Il borgo di Ceriana è situato in Alta Valle Armea, tra boschi di castagni, uliveti e ampie distese di fiori e di verde ornamentale. Di fondazione romana, assume il suo aspetto inconfondibile tra ‘200 e ‘300, quando prendono forma alcuni dei suoi più suggestivi monumenti come l’antica Chiesa romanica di Santo Spirito che insieme al barocco Oratorio di Santa Caterina dà vita ad un complesso architettonico di particolare rilievo estetico.
La storia del paese è strettamente legata alle sorti della repubblica di Genova, sotto la cui giurisdizione, attraversa l’età moderna, fino all’arrivo di Napoleone e quindi dei Savoia.
Ricco di Oratori, Cappelle votive e campestri, Ceriana può mostrare ai visitatori la bellezza delle sue Chiese, ma anche i suoi Palazzi, sede di antichi poteri.

 
  Tra gli edifici non religiosi, merita una visita, tra gli altri, il Palazzo dei Conti Roverizio di Roccasterone, che emerge, grazie alla sua imponenza, tra le case e i monumenti della parte bassa del paese: intorno alla vita del castello e ai suoi nobili abitanti si sono sviluppate leggende e racconti che ancora oggi catturano la curiosità dei bambini, così come un tempo agitavano le notti dei loro nonni.
E’ poi da rimarcare la monumentale Parrocchiale dei Santi Pietro e Paolo, di fondazione settecentesca, che conserva il polittico di San Pietro e la seicentesca pala di Ludovico Brea che rappresenta Santa Caterina d’Alessandria in trono.
portici
Portici d'accesso al Castrum
 

Di rilievo sono anche gli Oratori della Visitazione e di Santa Marta e la Chiesa di Sant’Andrea che con la sua torre svetta sul paese. Insieme a Santa Caterina, le chiese qui citate sono sede delle quattro confraternite di Ceriana, simbolo delle antiche tradizioni del paese.

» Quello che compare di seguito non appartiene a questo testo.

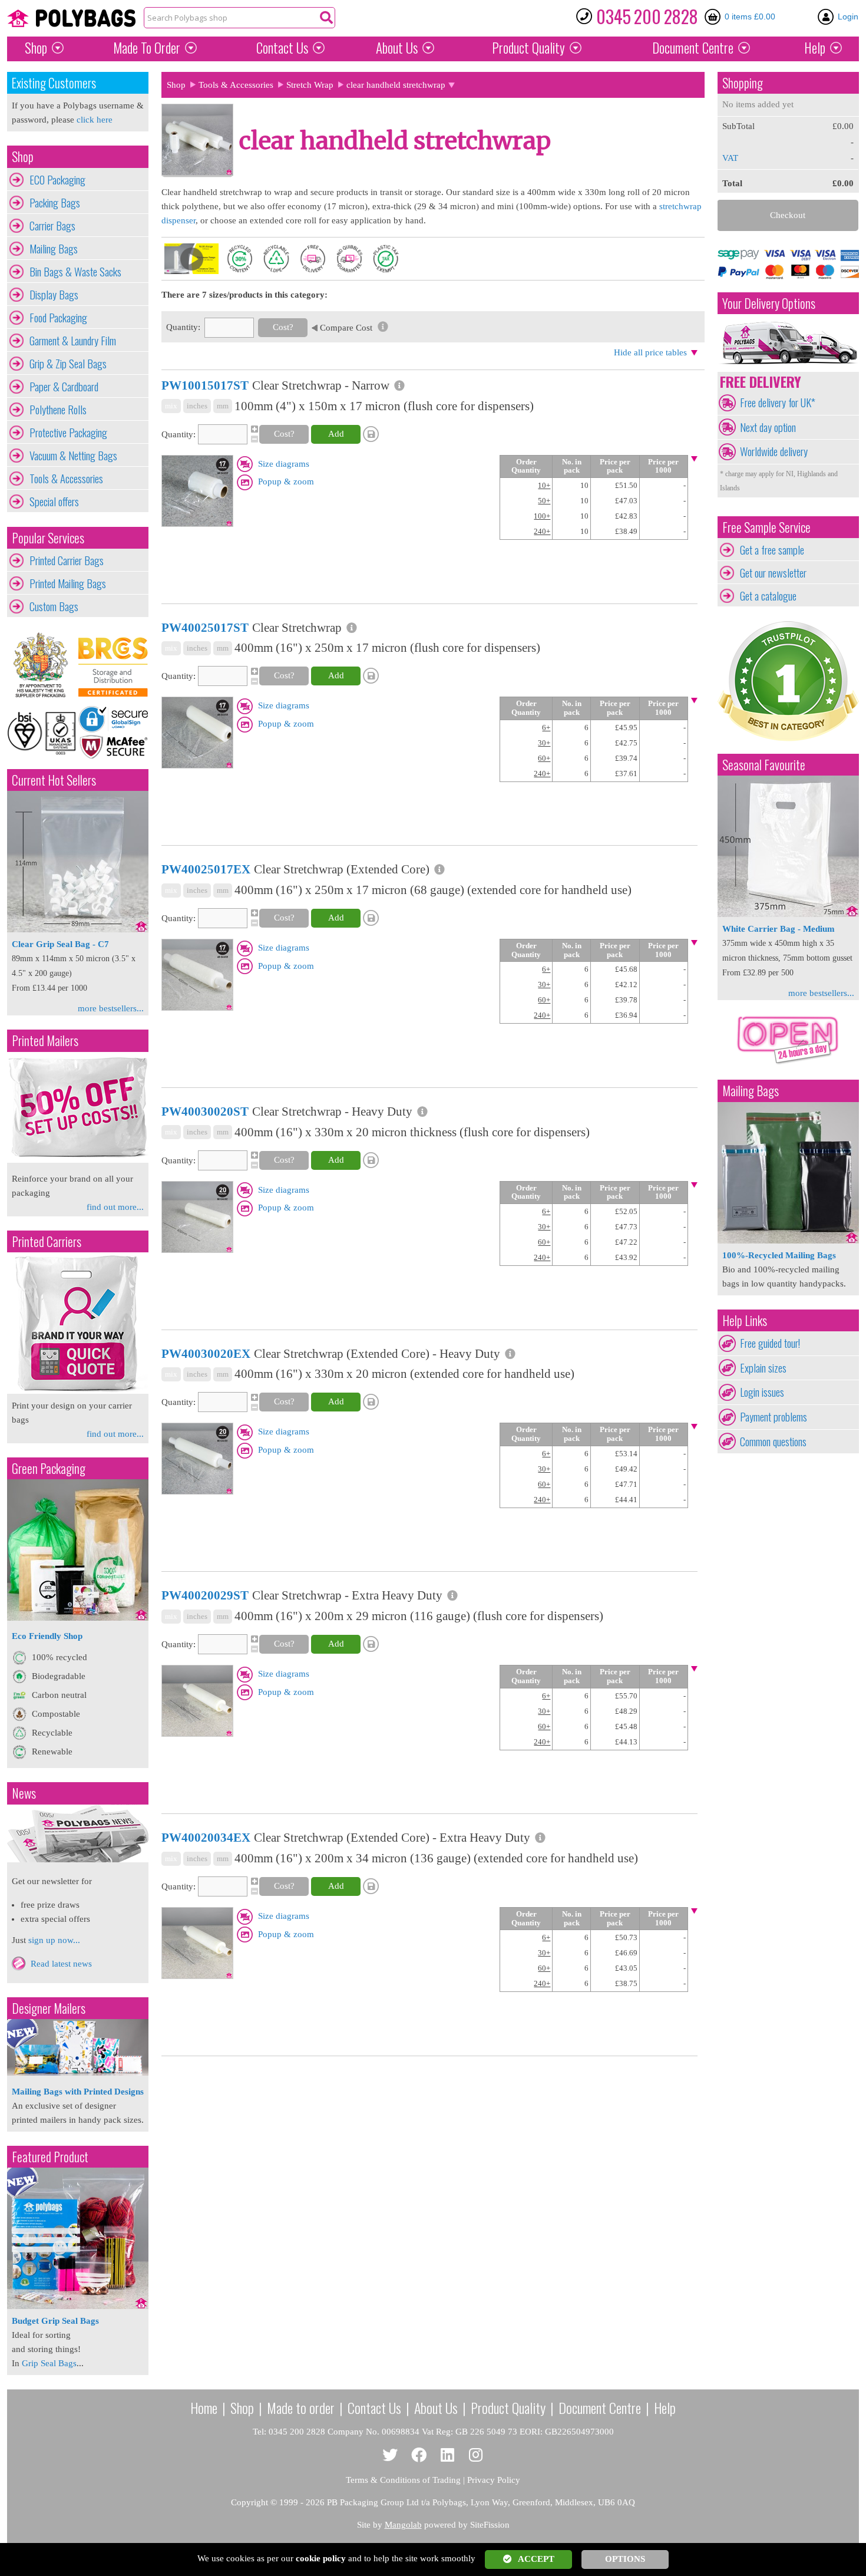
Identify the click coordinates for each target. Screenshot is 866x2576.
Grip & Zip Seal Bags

I cerianaschi sono ancora oggi molto legati alle tradizioni, custodite gelosamente e segno vivo di un passato considerato come fonte di valori forti e sempre attuali.
Le ricorrenze della Settimana santa, così come i grandi appuntamenti dell’estate, San Giovanni, La Madonna della Villa, la festa patronale di San Pietro e Paolo, e non ultimo il Carnevale, hanno la capacità di unire le generazioni e di alimentare l’attaccamento alle proprie radici.

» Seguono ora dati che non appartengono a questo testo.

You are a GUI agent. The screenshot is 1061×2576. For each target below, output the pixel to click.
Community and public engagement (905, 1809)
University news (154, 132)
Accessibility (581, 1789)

Queste feste, queste celebrazioni, rappresentano una occasione unica per ascoltare i cerianaschi in uno dei loro esercizi più carattteristici: il canto. Grazie al canto e ai suoi cori, Ceriana ha diffuso la sua cultura nel mondo intero e ha fatto conoscere le melodie e le canzoni del suo originale repertorio agli appassionati di molte parti del pianeta.